Virtualization: A Big Deal for Big Data

Server rackBy its very nature, big data needs space to grow. Just as the methods of accessing and analyzing data have evolved, so too must the technology used to store and access it. In the old data warehouse model, companies that needed more space and more server power for their data would simply add more servers to the racks and more racks to the data center. In many cases, however, this model leaves unused server resources in the form of memory, CPU power, or storage space. The alternative to this model is virtualization.

What is Virtualization?

Before going any further, it is important to have a clear understanding of what virtualization is, since it is a term that many business professionals may hear but may not fully understand. As the name implies, virtualization deals with the creation of a virtual machine, operating system, storage system, or some other computing resource. In this case, we are primarily dealing with virtual machines.

Rather than having 3 separate physical servers, for example, someone who utilizes virtualization may run three virtual machines on one server. In each instance, the virtual machine has its own operating system, own applications, and essentially runs independently of the others. The virtual machine management system will allocate CPU and RAM according to the system administrator’s specifications.

The Benefits of Virtualization

There are both general benefits to virtualization and benefits specific to big data. In general virtualization is good when you need to run two separate systems but do not need to allocate an entire machine to each one. For example, you could have two servers, one running Red Hat Enterprise Linux (RHEL) and another running OpenBSD, each of which uses less than 50% of its server’s resources. On the other hand, with virtualization, you could run one server with any OS of your choice and then create two virtual machines, one running RHEL and the other running OpenBSD, thereby maximizing your server’s resources.

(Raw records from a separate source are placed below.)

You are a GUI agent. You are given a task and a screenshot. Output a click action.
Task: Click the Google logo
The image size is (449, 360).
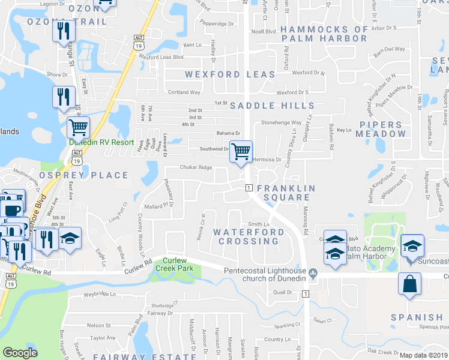click(x=20, y=353)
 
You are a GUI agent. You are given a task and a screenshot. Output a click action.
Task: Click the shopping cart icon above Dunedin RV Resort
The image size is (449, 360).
click(x=78, y=127)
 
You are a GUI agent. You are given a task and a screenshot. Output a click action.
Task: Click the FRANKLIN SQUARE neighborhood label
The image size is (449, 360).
click(x=286, y=193)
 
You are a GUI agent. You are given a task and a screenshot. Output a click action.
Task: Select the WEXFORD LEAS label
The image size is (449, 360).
click(x=230, y=74)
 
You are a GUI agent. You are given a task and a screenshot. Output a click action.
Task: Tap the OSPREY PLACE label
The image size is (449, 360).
click(x=84, y=175)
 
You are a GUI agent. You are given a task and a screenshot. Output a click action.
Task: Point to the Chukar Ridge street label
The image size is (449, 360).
click(x=196, y=167)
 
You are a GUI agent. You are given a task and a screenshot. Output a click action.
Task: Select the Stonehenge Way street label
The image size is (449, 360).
click(x=280, y=122)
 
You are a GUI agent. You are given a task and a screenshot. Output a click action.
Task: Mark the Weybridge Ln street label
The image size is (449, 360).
click(x=99, y=294)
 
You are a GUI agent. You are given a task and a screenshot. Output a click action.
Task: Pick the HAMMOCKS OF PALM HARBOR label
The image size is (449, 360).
click(x=323, y=34)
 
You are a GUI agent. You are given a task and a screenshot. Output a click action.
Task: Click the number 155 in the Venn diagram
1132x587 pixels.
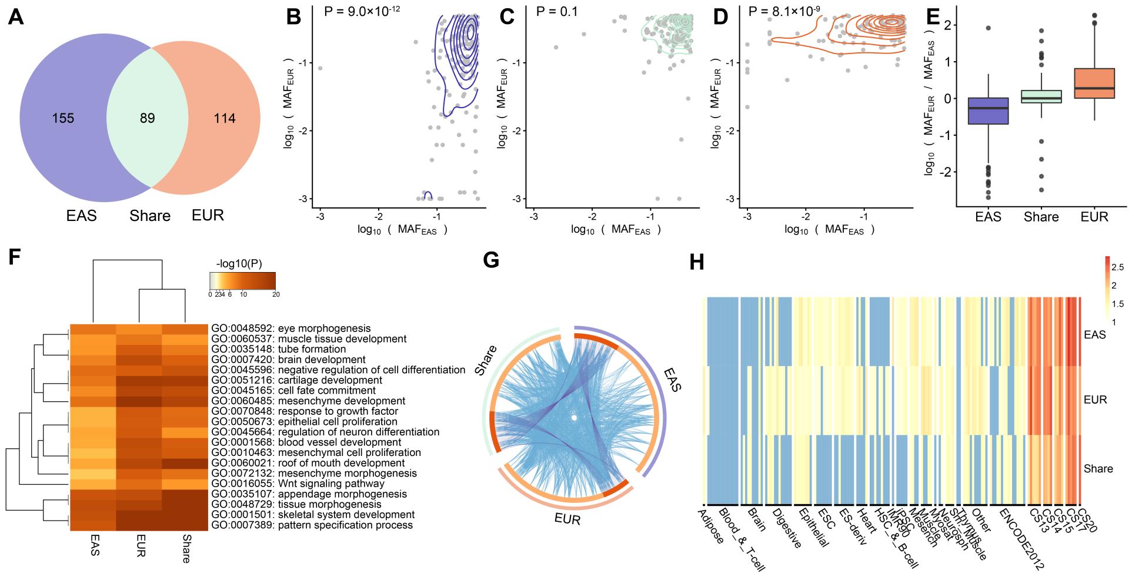point(63,118)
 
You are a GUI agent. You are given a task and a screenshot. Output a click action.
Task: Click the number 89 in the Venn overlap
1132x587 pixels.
point(147,118)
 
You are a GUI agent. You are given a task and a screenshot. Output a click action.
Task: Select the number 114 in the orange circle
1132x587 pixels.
point(225,118)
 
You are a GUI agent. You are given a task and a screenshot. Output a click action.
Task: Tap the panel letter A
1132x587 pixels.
point(16,18)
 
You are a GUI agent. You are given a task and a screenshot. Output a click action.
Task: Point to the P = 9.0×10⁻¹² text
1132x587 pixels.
point(362,10)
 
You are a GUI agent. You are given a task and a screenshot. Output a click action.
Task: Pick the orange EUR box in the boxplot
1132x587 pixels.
point(1094,83)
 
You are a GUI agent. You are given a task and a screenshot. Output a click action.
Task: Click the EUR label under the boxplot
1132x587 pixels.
point(1094,217)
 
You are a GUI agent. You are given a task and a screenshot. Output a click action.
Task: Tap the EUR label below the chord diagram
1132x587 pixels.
point(567,519)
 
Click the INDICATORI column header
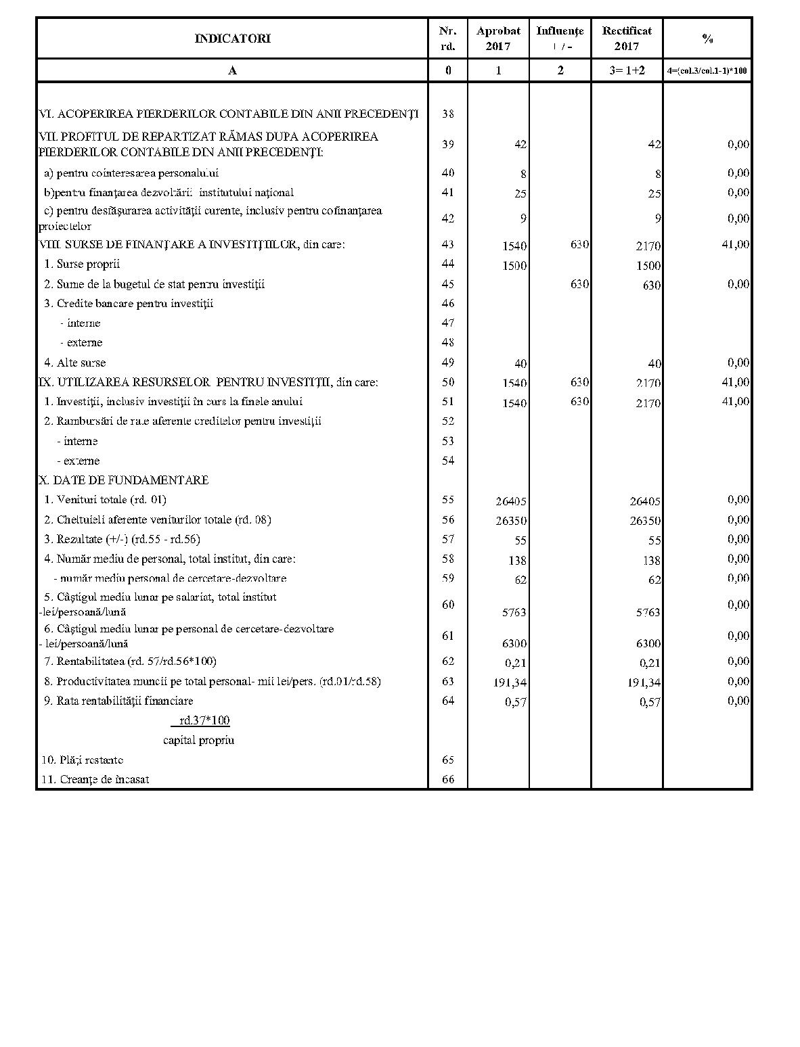click(x=232, y=39)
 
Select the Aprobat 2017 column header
click(x=498, y=39)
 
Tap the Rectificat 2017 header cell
click(x=627, y=39)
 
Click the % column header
click(x=707, y=39)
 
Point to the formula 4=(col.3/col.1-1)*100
click(x=707, y=70)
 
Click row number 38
click(x=448, y=114)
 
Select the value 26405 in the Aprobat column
click(x=511, y=501)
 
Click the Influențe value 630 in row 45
click(x=579, y=284)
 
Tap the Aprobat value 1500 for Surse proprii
click(x=514, y=265)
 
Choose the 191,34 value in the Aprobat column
click(x=510, y=682)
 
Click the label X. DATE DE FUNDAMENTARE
click(x=124, y=480)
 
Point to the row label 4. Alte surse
click(x=75, y=363)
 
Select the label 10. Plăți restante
click(x=82, y=760)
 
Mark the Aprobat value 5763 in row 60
click(x=514, y=612)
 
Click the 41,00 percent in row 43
click(x=736, y=244)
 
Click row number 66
click(x=448, y=779)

The latter method saves energy, money, and ultimately time. It saves energy because one server uses less power than two. It saves money because you only had to pay for one server, and it saves time because you only had to setup and deploy one server rather than two. Essentially, virtualization is all about saving.

So, how does virtualization help big data solutions? Big data needs to be scalable. Remember, by its very nature, big data will grow. What may begin with a few servers may multiply into several data centers. The only efficient way to scale big data is to use virtualization. Many cloud service providers, such as Amazon Web Services and Azure, have already formulated cost-effective rapid deployments of virtual machines. Within minutes, you can create several virtual machines and deploy Hadoop on some cloud services. With many on-premise deployments, this efficiency is often lacking.

Applying Big Data to Virtualization Environments

There are many ways to maximize a big data operations through virtualization. One example of this is Google’s Compute Engine. By providing 700,000 virtual cores for users to easily attach virtual machines to and then tear them down when the finish, Google offers virtual big data infrastructure to its customers. Google has also made the open source technology that powers Compute Engine more efficient through its code contribution and improvements to KVM (Kernel-based Virtual Machine), which has become the standard Linux virtualization technology. Others, such as Xen Hypervisor, which Amazon uses for EC2, and the commercial offerings from VMware are also widely used across many industries.

VMware’s Project Serengeti leverages vSphere as a platform for Hadoop applications. Like the Google implementation, users can save time and money with quick deployments of fully-functional Hadoop installations without having to setup new physical hardware every time. Some of the vSphere features include the cloning of identical nodes for rapid replacing in the event of failure. Being a commercial project, however, VMware does also come with significant cost for each node.

One possible argument someone might make against virtualization in a big data environment is that you run the risk of sacrificing speed for the sake of convenience and monetary savings. This line of thinking supposes that virtual machines, which do not necessarily have the full breadth of the server’s hardware at its disposal, will not perform at a high level and will thus be slower than running a standalone big data appliance.

The evidence, however, suggests that some virtualization techniques may have very minimal increase in elapsed time (as low as 4% in the case of Hadoop on VMware vSphere 5). And some virtual machines may even out perform their native counterparts with performance enhancing components in place.

The other big question that many people in business may have about virtualization is about its security. Whenever you virtualize an entire platform, it means that it is running side-by-side with other virtual platforms on a server. Can the failure of one cascade into others? The simple answer is: no. Virtualization is not like an apartment building where a fire in one unit can spread to the others. A better analogy would be professionals working in an office. Each has a task and works independently of the others. If one calls in sick, it does not affect the performance of others, and in some cases, it may be necessary to replace one employee with a new one who can perform better, but that does not stop others from working.

When you use virtual machines to run Hadoop nodes, each VM is just as independent as a physical node would be in a cluster. A crash, system failure, or even unauthorized intrusion cannot spread to other virtual machines. That applies to both on-premise and cloud deployments.

Moving Forward

Virtualization has undoubtedly changed the landscape of enterprise computing in general and will continue to become more of a standard deployment option for big data in particular. For most companies, the benefits will simply outweigh the negligible drawbacks. Both the adoption of cloud services for big data storage and analytics and the necessity to save on data centers will drive the adoption of virtualization in the future.